- Patricia Wins 5th regional Emmy.
- Born: Patricia Elizabeth Gras August 12, 1960 (age 65) Houston, Texas, US
- Occupations: News Anchor Television Producer (1991 - present)
- Years active: 1988 - present
- Known for: Living Smart with Patricia Gras on Houston PBS (2003-Present)
- Height: 5 ft 7 in (1.70 m)
- Awards: 6 Regional Emmy

= Patricia Gras =

American journalist (born 1960)

Patricia Elizabeth Gras (born August 12, 1960) is an American journalist, television anchor, and producer.

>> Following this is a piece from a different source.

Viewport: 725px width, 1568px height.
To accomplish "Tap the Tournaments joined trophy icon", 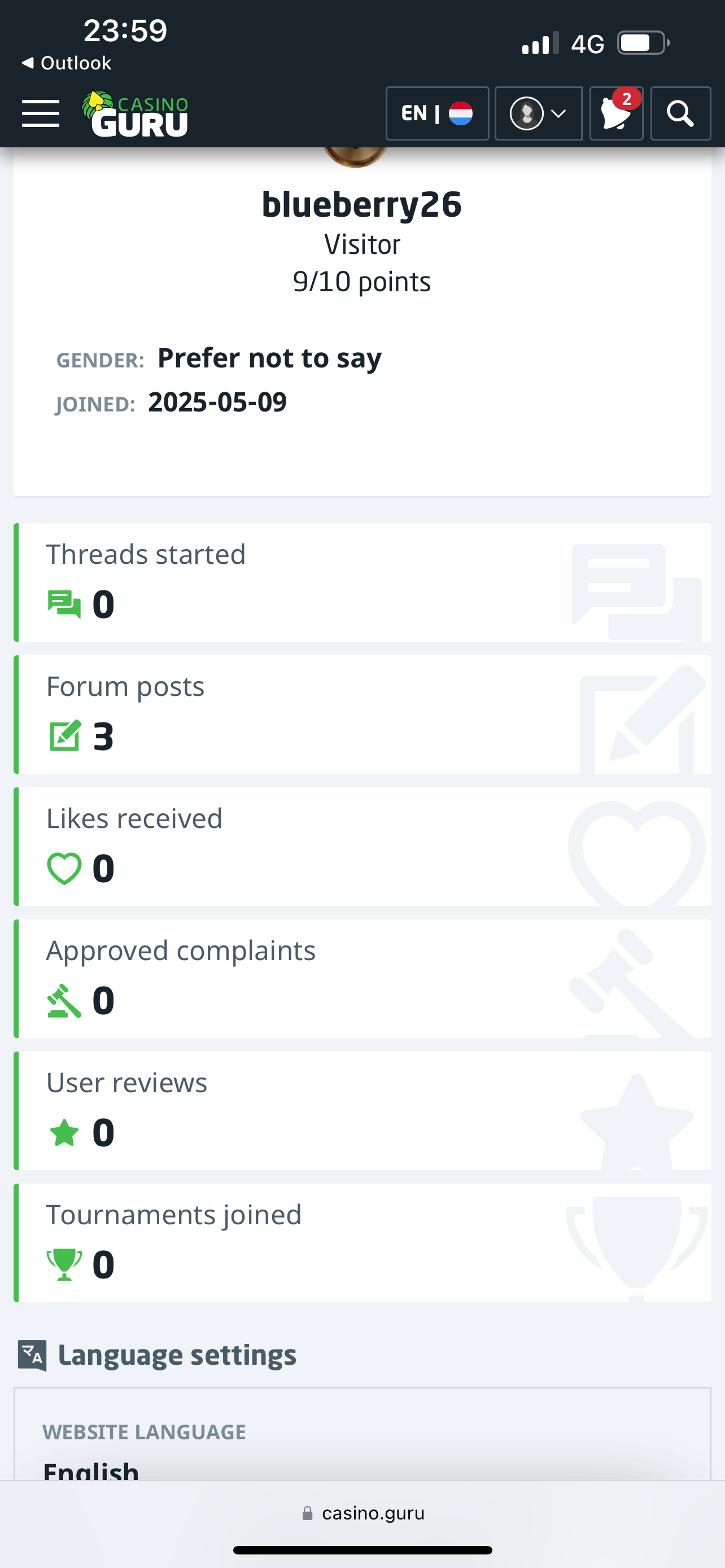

==Early life and education==
Gras was born in Houston, Texas of Argentinian parents. In 1962, they moved back to Mendoza, Argentina, where she grew up. In 1972, she moved back to the United States with her parents. Resettled in Houston, she attended Saint Agnes Academy in 1979 and went on to get a bachelor's degree at Texas A&M University. She received master's degrees from the Thunderbird School of Global Management, from the ESADE in Barcelona, Spain and in 1990 in Journalism from Columbia University in New York City. While in Spain, Gras learned Catalan, her fifth spoken language besides Spanish, English, French, and Italian.

==Career==
Before completely pursuing a career in television journalism she worked as a marketing executive for Ralston Purina in Spain and with Duquesne Purina in Paris as a market researcher. In 1987 she returned to Houston. Her first job in television was with Telemundo's Channel 48, which produced the first newscast in Spanish. In the early 1990s after graduation from Columbia University she began working for Houston Public Television. She worked for the Public Broadcasting Service in Houston, Texas, Channel 8, for 22 years. Her local talk show "Living Smart with Patricia Gras" aired on PBS channels. She also co-anchored Latina Voices: Smart Talk on Houston PBS, an English language, internet streamed talk show with a Latina perspective, until 2011. In 2012, she was a delegate for the Nobel Women's Initiative fact-finding mission on violence against women in Mexico led by Nobel Peace Laureate Jody Williams.

==Awards==
Gras has been the recipient of over 170 journalism awards.
- Regional Emmy award: Houston PBS: EMMY Lone Star : Houston Refugees (producer) 2012
- Regional Emmy award: Non News Writing Fuel for Thought: High Gas Prices and How They Got That Way. (2009)
- Regional Emmy award: Producer, "Romania’s children: The Power of Love" (2005),
- EMMY Suncoast: “Heroes” (1997)
- EMMY Suncoast: “Romania’s children: Rescued by love” (1998)
- EMMY Suncoast: “Living with Hope” (2000)
- EMMY Suncoast: “Struggle makes you stronger.” (2000)
- Houston Citizens Chamber of Commerce, Earl B. Loggins Award, 2006
- Willy Velazquez Hispanic Excellence Award 2005
- North American Taiwanese Women's Association Community Award 2005
- Anson Jones Medical Award, for Living Smart, “The Art of Sleep”
- Bronze Telly Award-National, Struggle Makes You Stronger
- Bronze Telly Award-National, Angel in the Journey
- Bronze Telly Award-National, Living with Hope
- Francis C. Moore M.D. Medical Journalism Award, 2005
- National Mental Health Association's National Media Award 2000
- Barbara Jordan Media Award, 2001
- Barbara Jordan Media Award, 2004
- Houston Trial Lawyers Association Annual First Amendment Award, 2004

In 2008, Gras was voted one of the most influential women by Houston Woman Magazine.